Thursday, June 25, 2015

Two Sides to Every Story

I'm currently in the unique position of reading two books from quite different perspectives. Both books are fabulous and convince the reader that the protagonist is in the right and that history dealt them a savage blow. The problem? The hero of one is the villain of the other.

Nancy Bilyeau's The Tapestry is the third book in her series featuring Joanna Stafford. Joanna was a novice at Dartford Priory before Henry VIII was convinced that closing down the monasteries was a good idea by everyone's favorite bad guy, Thomas Cromwell.

Thomas Cromwell is the beloved Master Secretary of Hilary Mantel's Bring Up the Bodies, the sequel to Wolf Hall. Though the historical fact regarding Cromwell is not sugarcoated, Mantel somehow convinces the reader to fall in love with him just as thoroughly as the London women who are lining up to become the next Mrs. Cromwell.

While this is one of the things that I love about historical fiction, it makes me wish more than ever that there was a way to transport in time to learn the truth. I have the feeling that some of the truth lives in each of these stories.

Mantel's Cromwell is disgusted by rich monks that he sees spending more time with their mistresses than the poor. His analytical mind quickly tallies up what good could be done with the treasure stored up by these religious houses that he is convinced do more harm than good for the people of England. The Dissolution of the Monasteries is designed to reallocate dollars to enrich education, provide jobs, and, of course, line Henry VIII's pockets.

Bilyeau's Joanna is crushed when her way of life is decimated. The path that she felt God had called her to is not only destroyed but mocked. She sees Cromwell as a manipulative, greedy courtier who would sell his own mother to ingratiate himself to the king. (Well, maybe he would sell his father in either portrayal.) My heart swells as Joanna witnesses walls of ancient religious houses thoughtlessly torn down. King Henry first tells her she cannot be a nun, then tells her that former nuns and novices cannot marry. She is left undefined, God's path for her life blocked by Thomas Cromwell.

Both of these pictures of Tudor times have elements of truth in them. At the time of the Dissolution of the Monasteries, approximately 12,000 people lived in various religious houses. There were bound to have been some like the decidedly un-pious monks that Cromwell despises and others like the devout Joanna Stafford. As with most stories there are two sides that each carry their own amount of truth.

Despite how much I may adore Mantel's Cromwell, I still can find little excuse for the widespread destruction of historic buildings, documents, and treasure that occurred by his order. Did he truly hope to reinvent a system that would have worked better for the welfare of the general population? If he did, his hopes were not realized. Thousands of those who had devoted their lives to God would go on to starve or live in poverty after their homes were taken away, while those enriched turned out to be Henry and his cronies much more than the poor. There are indications that this wasn't Cromwell's intent, but it was the result.

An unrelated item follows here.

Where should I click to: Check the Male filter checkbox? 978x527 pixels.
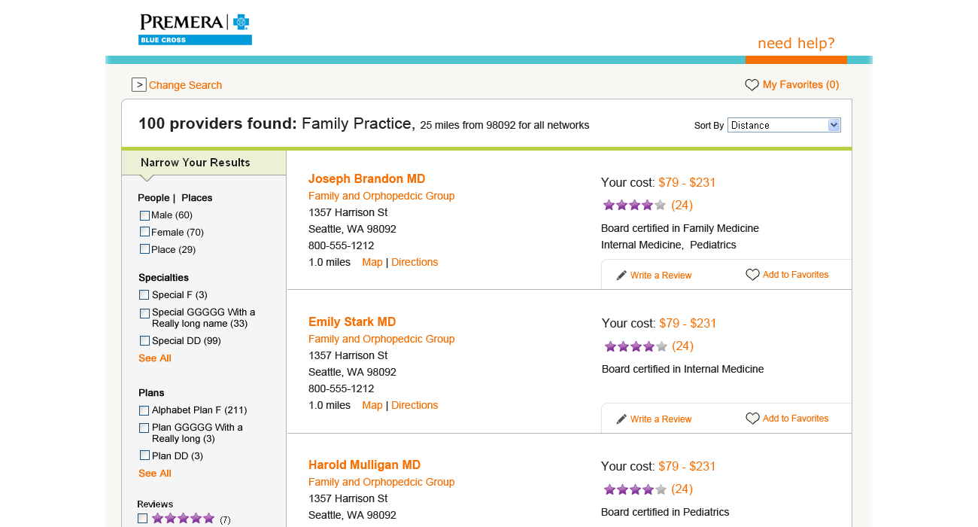coord(144,215)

One thing that each of these book series makes clear is that Thomas Cromwell is a multifaceted person who had a significant effect on events of his time. If it were possible to choose someone from history to sit and have lunch with, wouldn't he be an intriguing companion?


  1. I am not the biggest fan of Cromwell myself but it is rather interesting to see him portrayed as this sympathetic object of desire haha
    I feel like most of the historical figures from this time period deserve perspectives from both sides. As you said "Two sides to every story." Like the novel "The Autobiography of Henry VIII". After reading it I was still like "Eh, you're still awful Henry." But it was interesting to read things as he may have seen them. Recently, I've been reading a lot of WOTR era fiction but everything seems to have a Ricardian leaning. Henry VII, Margaret Beaufort, Margaret of Anjou, those on the Lancastrian side, often come off as complete villians. I'd really like to read something that has a more balanced perspective where they are concerned. I mean, none of them were all good nor were they all evil.

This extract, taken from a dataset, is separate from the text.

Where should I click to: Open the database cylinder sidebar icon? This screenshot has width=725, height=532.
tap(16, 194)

  2. I should have added Elizabeth Woodville to that list although she normally doesn't get it quite as bad as the other Grandma Tudor ;)

    1. Thanks for your insight! A great WoTR themed series that features a Lancastrian family while giving a balanced view of all those effected is David Pilling's White Hawk series. It is gritty and realistic, not romanticized at all. Conn Iggulden's Wars of the Roses series is a more balanced characterization as well.